The reference consists of up to 3 fields:

A reference is created as a specialized MeasRef object, using the Measure::Ref alias (e.g. MDirection::Ref). A full reference could be:

 

   // A time in MJD  
   MEpoch epoch(Quantity("50500.5d"), MEpoch::UTC);  
   MPosition obs;  
   MeasTable::Observatory(obs, "WSRT");  
   MeasFrame frame(obs, epoch);  
   MDirection::Ref ref(MDirection::VENUS, frame);

3 Conversion

Measures can be converted from one reference into another reference. E.g. from an MDirection::J2000 direction coordinate into an MDirection::AZEL coordinate; or from an MEpoch::UTC into an MEpoch::TAI. Conversion objects are MeasConvert objects, using the Measure::Convert alias (e.g. MDirection::Convert. The conversion object needs at least a from reference and a to reference.

Example:

 

   MDirection::Convert(MDirection::Ref(MDirection::VENUS,  
                                       frame),  
                       MDirection::Ref(MDirection::J2000));


Note that if a frame is necessary, it suffices to give it with either one of the two references. Unless, of course, they are different for the two references, like converting the AZEL at one telescope to that at another. The latter case (i.e. two different reference frames for the input and output values), is handled by always converting first the input value to the default for the class (e.g. J2000 for directions), and then convert this value to the appropriate output type and frame.
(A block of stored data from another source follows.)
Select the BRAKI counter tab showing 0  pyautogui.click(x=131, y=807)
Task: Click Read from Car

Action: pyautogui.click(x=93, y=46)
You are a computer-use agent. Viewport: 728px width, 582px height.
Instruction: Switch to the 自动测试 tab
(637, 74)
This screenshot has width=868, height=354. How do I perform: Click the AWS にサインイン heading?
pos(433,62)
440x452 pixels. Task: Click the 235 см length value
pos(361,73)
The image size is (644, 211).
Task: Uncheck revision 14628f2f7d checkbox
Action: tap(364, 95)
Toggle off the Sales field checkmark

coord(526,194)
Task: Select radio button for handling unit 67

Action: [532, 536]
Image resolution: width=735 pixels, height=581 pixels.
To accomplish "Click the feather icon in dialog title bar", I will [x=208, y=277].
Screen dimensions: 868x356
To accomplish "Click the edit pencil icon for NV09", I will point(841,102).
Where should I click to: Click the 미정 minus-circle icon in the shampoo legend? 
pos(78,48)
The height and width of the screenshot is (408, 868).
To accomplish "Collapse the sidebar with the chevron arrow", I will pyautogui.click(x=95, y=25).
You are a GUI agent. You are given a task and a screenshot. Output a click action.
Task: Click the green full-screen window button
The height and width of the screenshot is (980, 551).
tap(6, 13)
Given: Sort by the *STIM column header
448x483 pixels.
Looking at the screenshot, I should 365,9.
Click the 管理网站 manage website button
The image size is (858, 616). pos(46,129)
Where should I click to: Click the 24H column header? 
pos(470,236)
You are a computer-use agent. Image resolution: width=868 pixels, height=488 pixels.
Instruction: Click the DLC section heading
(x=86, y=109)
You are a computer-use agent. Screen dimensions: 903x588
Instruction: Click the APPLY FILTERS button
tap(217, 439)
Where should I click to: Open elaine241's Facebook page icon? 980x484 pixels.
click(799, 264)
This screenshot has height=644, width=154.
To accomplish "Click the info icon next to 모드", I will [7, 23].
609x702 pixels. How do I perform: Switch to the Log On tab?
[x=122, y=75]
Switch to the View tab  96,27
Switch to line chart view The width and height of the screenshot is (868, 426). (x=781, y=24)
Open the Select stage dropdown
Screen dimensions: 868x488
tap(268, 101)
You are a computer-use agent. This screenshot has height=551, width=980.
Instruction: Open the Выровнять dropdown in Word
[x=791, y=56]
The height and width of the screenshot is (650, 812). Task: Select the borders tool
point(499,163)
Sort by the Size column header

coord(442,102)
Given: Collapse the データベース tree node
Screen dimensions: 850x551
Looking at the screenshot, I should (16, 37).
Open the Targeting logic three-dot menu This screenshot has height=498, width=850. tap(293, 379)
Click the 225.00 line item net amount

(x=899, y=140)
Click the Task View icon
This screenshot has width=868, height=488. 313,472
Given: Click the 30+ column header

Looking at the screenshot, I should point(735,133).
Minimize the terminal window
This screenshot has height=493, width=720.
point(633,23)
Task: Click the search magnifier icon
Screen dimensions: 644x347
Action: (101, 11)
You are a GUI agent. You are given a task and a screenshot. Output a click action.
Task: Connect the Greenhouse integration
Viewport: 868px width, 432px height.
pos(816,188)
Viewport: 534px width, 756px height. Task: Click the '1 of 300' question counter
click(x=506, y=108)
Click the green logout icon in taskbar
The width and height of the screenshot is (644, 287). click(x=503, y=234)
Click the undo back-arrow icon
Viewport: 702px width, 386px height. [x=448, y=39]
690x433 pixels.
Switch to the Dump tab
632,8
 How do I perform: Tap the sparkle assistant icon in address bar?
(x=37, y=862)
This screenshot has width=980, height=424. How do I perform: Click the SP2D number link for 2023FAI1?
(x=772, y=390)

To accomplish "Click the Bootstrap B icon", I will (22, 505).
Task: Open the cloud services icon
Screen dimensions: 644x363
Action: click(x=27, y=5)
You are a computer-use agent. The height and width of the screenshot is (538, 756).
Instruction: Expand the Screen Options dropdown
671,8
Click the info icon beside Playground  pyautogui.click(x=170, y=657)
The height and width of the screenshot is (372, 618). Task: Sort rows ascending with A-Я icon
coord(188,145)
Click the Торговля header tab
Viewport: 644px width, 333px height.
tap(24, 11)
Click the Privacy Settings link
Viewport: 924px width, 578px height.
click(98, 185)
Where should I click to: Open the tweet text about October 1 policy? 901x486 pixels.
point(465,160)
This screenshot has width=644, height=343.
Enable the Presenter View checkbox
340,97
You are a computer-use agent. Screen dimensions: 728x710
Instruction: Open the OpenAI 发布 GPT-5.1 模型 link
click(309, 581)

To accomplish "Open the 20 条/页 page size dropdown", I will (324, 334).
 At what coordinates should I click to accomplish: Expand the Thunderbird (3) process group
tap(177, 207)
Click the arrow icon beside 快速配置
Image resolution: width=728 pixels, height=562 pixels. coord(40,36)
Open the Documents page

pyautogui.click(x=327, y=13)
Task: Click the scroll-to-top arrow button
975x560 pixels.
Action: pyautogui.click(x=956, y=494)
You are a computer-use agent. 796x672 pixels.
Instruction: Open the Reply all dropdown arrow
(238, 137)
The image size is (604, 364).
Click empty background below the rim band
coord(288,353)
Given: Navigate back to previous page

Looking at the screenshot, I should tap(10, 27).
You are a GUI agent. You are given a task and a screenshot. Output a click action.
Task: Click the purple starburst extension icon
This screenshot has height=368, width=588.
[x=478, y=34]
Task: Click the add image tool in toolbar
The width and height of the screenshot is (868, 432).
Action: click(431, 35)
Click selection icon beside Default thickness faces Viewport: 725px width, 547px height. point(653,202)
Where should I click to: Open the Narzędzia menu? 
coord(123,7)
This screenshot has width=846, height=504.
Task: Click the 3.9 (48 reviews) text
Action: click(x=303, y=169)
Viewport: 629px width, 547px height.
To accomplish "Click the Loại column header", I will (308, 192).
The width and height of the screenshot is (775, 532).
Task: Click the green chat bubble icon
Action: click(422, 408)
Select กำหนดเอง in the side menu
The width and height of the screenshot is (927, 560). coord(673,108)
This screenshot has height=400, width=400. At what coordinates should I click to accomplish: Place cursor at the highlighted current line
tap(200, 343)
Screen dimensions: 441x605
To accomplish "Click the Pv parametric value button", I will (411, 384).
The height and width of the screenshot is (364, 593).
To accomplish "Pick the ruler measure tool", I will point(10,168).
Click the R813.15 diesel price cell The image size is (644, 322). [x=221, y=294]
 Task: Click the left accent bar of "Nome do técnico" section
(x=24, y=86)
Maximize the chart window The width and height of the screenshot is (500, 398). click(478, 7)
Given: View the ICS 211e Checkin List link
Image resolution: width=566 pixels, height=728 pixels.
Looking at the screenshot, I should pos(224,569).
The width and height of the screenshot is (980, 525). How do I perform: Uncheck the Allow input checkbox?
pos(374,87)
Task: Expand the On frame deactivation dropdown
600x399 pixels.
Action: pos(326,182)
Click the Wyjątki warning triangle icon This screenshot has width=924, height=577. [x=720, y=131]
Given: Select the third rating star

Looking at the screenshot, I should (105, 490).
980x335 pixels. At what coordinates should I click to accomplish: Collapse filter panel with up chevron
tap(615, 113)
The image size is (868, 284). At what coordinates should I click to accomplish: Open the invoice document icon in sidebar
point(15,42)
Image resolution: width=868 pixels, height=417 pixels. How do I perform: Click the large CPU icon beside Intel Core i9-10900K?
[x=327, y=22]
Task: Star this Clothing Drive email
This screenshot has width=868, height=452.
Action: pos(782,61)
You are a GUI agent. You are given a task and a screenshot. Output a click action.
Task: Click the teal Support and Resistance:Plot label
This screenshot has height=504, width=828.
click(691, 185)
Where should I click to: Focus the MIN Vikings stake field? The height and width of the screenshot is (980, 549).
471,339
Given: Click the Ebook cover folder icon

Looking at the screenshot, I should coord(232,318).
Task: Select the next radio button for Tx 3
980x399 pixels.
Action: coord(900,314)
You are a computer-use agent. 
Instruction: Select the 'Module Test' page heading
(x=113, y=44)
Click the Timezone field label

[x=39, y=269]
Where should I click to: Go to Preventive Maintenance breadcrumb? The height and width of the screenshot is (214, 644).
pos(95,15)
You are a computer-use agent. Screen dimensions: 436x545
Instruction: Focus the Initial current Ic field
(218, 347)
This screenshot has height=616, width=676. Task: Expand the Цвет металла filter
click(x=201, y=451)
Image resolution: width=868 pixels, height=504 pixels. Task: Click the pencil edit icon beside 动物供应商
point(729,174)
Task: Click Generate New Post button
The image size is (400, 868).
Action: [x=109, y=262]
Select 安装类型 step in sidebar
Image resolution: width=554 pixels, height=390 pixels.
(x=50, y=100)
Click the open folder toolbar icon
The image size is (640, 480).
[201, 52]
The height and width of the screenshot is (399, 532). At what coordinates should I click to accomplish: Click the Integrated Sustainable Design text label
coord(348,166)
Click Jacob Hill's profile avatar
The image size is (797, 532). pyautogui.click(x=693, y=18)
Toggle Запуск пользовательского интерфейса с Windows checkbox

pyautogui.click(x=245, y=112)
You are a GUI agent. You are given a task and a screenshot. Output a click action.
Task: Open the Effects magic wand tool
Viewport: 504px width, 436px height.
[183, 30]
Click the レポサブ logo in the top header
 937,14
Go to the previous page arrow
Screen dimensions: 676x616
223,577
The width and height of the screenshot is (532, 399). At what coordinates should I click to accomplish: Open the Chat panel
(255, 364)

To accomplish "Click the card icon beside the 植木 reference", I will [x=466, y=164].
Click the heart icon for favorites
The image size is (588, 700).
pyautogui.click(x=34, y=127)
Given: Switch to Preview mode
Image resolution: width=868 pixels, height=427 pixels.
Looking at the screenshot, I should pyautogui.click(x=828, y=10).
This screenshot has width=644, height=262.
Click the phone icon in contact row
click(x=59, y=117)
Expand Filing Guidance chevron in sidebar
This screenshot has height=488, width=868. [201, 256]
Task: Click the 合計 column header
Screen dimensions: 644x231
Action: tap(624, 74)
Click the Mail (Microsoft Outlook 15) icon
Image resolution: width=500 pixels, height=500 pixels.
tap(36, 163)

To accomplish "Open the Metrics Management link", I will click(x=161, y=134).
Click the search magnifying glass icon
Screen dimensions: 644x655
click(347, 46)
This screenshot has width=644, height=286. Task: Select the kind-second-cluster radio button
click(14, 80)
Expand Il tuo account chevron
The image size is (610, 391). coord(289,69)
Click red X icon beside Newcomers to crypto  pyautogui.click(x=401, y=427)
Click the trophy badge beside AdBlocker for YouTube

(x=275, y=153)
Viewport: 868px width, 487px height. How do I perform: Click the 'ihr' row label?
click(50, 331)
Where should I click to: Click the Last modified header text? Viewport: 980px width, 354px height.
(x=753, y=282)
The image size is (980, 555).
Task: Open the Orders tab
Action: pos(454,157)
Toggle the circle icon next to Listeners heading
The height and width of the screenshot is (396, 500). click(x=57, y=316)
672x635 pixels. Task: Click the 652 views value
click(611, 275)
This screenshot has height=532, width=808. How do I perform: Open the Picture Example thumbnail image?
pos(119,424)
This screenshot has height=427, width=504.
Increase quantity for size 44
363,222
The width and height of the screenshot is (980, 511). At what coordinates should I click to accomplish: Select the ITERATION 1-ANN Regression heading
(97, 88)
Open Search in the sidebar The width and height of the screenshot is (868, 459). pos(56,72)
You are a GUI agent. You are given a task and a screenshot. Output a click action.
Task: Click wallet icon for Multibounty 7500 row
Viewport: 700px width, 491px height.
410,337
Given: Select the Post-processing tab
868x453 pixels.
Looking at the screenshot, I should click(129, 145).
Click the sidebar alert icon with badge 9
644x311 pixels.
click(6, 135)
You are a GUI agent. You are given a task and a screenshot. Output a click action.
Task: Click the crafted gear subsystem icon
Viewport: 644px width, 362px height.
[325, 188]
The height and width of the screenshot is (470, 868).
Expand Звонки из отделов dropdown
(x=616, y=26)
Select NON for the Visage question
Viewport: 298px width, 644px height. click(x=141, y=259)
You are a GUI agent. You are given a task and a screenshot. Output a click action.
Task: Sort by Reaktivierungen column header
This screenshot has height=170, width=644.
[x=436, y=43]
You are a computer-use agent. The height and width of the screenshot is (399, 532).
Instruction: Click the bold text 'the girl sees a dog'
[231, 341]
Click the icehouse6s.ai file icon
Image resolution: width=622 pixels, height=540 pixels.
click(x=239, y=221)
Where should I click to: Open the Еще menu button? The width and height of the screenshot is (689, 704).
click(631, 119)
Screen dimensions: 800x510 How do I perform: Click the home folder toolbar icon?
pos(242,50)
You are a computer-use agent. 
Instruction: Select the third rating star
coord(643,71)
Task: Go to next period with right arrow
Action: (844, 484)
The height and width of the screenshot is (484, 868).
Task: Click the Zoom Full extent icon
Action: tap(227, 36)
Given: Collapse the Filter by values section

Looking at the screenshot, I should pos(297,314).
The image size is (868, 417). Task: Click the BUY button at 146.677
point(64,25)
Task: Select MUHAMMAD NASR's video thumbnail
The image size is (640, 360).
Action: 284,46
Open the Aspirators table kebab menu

The from reference can also be specified as a complete Measure. In that case that value of the Measure will act as the default value to be converted.

Constructing a conversion object will set up a series of conversions that have to be done to get from the from to the to reference. This state-machine like approach is to be able to use less than the required odd 400 conversion routines for say 20 different allowable reference codes.

The conversion object is executed with the () operator. The actual conversion done depends on the argument of the operator:

If the conversion needs information, it will cache anything it calculates, either in the conversion object (like calculated Nutation), or in the frame (like e.g. the sidereal time of a frame MEpoch specified in UTC). This information will be re-used if possible and feasible in subsequent conversions with the same conversion object or using the same frame.

It is also worth noting that frames are handled internally by reference rather than by value (e.g. when copied) (the same is true for Measure::Ref objects). One consequence is that a conversion knows about any change you make to a frame, and will use it. So, if by a frame.set(MEpoch) the time of a frame is changed, a subsequent conversion which had that frame given as the frame to be used, will automatically use the new time.

4 Efficiency

The efficiency of the use of the Measures and related classes can vary greatly. By using the appropriate interface, by fine-tuning with the aid of aipsrc variables, and by making sure the caching system is used optimally, there can be a large reduction in resource use.

4.1 Measure or MeasValue

It is not always necessary to use a full-fledged Measure. It often suffices to use a MeasValue (or maybe even a Quantity or just a simple Double.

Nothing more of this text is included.